What is required:
Scan the entries below. List each line with "code".
#### Material for the task
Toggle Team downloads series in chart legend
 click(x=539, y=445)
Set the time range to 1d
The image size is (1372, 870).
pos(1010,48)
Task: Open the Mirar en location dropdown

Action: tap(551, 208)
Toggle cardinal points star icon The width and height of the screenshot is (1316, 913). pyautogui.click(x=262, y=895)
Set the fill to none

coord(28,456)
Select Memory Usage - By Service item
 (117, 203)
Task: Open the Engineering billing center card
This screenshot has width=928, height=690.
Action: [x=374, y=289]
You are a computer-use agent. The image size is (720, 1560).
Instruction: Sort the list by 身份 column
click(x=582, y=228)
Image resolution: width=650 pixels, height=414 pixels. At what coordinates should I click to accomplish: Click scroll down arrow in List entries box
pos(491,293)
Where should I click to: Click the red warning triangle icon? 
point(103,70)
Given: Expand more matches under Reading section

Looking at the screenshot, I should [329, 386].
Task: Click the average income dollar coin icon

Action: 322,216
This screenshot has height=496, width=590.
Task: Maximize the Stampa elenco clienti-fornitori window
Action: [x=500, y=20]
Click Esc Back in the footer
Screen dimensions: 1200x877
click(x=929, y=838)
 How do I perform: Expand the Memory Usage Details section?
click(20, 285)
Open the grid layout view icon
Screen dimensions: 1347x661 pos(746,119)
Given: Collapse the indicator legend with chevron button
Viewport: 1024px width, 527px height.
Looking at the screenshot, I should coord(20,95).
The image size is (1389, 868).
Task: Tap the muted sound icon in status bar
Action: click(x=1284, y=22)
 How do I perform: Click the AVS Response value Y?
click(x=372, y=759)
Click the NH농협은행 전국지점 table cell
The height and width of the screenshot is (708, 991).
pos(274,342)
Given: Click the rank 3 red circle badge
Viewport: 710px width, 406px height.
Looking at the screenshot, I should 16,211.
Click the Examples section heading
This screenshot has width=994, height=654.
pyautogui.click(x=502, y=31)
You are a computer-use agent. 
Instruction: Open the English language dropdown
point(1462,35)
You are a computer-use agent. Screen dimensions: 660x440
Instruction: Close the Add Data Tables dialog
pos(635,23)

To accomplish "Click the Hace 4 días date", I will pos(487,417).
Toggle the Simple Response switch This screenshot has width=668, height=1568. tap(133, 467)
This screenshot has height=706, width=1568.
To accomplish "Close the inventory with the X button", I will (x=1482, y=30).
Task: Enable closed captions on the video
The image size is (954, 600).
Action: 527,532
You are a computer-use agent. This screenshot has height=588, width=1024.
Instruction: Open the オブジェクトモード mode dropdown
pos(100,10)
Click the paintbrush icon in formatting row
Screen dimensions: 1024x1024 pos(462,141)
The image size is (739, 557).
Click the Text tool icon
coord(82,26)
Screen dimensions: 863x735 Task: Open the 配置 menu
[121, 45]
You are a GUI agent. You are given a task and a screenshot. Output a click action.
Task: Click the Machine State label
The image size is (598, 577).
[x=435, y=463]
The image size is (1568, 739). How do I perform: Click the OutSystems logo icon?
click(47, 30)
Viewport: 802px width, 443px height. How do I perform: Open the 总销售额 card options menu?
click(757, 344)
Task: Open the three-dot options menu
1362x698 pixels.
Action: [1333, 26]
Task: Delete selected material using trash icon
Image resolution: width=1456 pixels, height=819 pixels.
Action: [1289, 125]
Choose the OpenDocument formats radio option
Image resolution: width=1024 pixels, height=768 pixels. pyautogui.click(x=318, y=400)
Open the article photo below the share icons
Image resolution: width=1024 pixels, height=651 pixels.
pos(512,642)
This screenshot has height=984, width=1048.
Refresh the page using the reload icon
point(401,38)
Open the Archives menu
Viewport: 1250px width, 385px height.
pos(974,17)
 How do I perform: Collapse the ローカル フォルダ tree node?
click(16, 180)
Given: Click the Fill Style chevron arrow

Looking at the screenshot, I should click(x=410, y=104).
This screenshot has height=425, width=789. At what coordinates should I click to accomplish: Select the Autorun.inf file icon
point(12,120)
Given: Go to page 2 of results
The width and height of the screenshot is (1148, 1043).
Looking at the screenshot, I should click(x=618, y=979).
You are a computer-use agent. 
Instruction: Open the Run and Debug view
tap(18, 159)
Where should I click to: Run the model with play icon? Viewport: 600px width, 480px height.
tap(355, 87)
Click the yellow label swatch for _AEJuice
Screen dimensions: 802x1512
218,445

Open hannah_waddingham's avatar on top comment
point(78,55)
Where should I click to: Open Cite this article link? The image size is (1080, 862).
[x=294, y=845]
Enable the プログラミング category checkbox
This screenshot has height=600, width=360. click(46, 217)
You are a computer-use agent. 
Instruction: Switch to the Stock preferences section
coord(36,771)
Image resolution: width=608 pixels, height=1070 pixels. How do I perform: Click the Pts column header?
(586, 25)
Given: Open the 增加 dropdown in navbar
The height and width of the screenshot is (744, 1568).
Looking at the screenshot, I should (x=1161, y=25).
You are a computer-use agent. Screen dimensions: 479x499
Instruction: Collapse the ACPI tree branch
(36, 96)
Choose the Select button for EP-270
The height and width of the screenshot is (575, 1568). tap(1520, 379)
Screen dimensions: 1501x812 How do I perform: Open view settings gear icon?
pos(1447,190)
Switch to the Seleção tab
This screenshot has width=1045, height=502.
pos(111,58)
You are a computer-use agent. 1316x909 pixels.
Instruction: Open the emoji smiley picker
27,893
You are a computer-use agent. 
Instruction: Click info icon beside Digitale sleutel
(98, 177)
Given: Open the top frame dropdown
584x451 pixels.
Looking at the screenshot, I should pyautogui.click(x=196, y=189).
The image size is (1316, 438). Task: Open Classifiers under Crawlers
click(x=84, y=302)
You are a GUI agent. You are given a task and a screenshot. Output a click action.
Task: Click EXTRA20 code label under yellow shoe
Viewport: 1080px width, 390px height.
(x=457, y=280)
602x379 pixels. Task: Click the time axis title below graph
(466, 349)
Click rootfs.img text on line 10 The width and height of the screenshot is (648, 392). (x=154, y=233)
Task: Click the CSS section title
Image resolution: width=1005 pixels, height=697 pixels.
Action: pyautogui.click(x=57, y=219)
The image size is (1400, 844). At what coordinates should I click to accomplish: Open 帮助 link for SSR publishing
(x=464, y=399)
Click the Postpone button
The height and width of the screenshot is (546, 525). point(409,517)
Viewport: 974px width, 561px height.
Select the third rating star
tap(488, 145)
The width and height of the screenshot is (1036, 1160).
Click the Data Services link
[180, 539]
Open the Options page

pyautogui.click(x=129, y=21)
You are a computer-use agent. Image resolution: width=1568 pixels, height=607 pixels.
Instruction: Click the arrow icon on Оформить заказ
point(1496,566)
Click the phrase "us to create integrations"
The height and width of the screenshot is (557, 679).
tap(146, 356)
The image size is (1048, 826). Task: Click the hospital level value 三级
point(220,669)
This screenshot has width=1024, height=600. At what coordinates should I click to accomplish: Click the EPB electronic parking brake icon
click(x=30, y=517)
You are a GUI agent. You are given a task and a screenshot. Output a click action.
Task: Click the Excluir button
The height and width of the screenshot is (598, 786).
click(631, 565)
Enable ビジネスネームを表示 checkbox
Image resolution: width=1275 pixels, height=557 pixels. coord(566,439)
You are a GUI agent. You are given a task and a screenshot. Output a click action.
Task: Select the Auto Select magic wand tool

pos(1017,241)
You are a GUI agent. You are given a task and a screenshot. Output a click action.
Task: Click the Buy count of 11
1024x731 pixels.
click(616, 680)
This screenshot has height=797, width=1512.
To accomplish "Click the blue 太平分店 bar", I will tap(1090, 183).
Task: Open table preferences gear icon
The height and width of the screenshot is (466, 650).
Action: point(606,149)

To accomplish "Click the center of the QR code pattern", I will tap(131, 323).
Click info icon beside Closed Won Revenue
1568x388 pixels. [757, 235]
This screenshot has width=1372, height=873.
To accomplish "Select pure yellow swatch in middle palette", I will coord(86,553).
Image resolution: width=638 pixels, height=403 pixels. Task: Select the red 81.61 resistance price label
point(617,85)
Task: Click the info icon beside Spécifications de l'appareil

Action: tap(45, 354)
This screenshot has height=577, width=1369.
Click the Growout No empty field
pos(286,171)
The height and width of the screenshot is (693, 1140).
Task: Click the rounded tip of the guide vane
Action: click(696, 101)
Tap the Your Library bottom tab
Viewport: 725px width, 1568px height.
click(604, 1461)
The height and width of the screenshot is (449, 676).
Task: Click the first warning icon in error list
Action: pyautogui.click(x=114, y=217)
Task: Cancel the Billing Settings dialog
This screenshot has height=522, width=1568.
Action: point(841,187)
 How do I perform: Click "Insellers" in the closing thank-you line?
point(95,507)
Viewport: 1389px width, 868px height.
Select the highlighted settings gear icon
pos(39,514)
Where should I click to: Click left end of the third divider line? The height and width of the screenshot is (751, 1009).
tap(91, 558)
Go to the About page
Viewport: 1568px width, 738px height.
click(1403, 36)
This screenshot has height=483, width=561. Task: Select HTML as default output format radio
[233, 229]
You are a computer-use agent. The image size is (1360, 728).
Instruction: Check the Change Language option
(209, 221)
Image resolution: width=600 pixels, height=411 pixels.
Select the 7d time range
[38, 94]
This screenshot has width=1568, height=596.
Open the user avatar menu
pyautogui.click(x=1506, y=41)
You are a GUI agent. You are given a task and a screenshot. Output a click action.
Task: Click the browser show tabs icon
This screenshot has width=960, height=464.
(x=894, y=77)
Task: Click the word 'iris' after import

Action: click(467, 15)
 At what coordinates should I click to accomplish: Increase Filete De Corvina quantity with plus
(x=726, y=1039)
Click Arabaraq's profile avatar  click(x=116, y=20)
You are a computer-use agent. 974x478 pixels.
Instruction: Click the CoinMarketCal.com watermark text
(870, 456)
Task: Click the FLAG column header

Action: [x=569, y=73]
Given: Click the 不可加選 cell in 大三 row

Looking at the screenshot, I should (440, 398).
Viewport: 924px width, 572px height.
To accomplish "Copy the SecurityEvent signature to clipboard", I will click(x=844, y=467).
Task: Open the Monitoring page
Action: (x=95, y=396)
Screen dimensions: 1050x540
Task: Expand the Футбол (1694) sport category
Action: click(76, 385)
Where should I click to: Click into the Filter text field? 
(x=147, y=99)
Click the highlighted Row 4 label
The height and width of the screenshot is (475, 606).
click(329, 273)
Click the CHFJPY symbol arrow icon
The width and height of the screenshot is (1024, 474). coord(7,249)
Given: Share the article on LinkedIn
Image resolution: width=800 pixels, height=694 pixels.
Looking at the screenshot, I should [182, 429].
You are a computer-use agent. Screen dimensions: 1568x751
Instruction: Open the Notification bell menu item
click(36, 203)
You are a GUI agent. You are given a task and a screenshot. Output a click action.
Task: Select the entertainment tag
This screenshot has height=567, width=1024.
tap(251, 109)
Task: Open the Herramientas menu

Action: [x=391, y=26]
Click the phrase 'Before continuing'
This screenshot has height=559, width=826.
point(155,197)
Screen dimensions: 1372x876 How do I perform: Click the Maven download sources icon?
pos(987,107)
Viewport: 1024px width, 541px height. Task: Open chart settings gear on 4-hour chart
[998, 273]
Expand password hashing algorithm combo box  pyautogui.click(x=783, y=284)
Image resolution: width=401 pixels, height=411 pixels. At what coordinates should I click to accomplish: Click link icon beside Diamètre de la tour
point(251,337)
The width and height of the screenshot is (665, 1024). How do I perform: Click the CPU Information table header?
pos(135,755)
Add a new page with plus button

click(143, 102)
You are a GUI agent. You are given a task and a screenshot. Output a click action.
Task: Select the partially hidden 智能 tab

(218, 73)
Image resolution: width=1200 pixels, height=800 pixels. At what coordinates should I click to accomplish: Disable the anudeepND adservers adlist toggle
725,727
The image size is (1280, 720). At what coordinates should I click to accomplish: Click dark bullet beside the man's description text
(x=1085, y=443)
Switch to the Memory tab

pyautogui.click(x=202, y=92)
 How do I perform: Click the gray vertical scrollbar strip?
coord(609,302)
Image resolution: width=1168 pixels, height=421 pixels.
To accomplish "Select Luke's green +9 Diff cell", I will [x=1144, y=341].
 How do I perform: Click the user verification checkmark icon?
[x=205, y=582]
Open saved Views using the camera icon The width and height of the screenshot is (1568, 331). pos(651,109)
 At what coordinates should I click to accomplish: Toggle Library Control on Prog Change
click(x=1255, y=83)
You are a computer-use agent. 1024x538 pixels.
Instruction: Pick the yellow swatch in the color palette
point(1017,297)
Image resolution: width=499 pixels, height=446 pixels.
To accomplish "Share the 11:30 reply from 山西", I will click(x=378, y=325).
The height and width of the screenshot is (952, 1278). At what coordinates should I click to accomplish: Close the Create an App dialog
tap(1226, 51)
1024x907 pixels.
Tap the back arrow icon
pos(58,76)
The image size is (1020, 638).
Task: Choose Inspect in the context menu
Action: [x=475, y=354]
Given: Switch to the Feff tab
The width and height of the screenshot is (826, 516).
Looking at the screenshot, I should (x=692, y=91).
########
Answer section:
Task: Click EXTRA20 code label under yellow shoe
To accomplish "Click the center of the QR code pattern", I will tap(131, 323).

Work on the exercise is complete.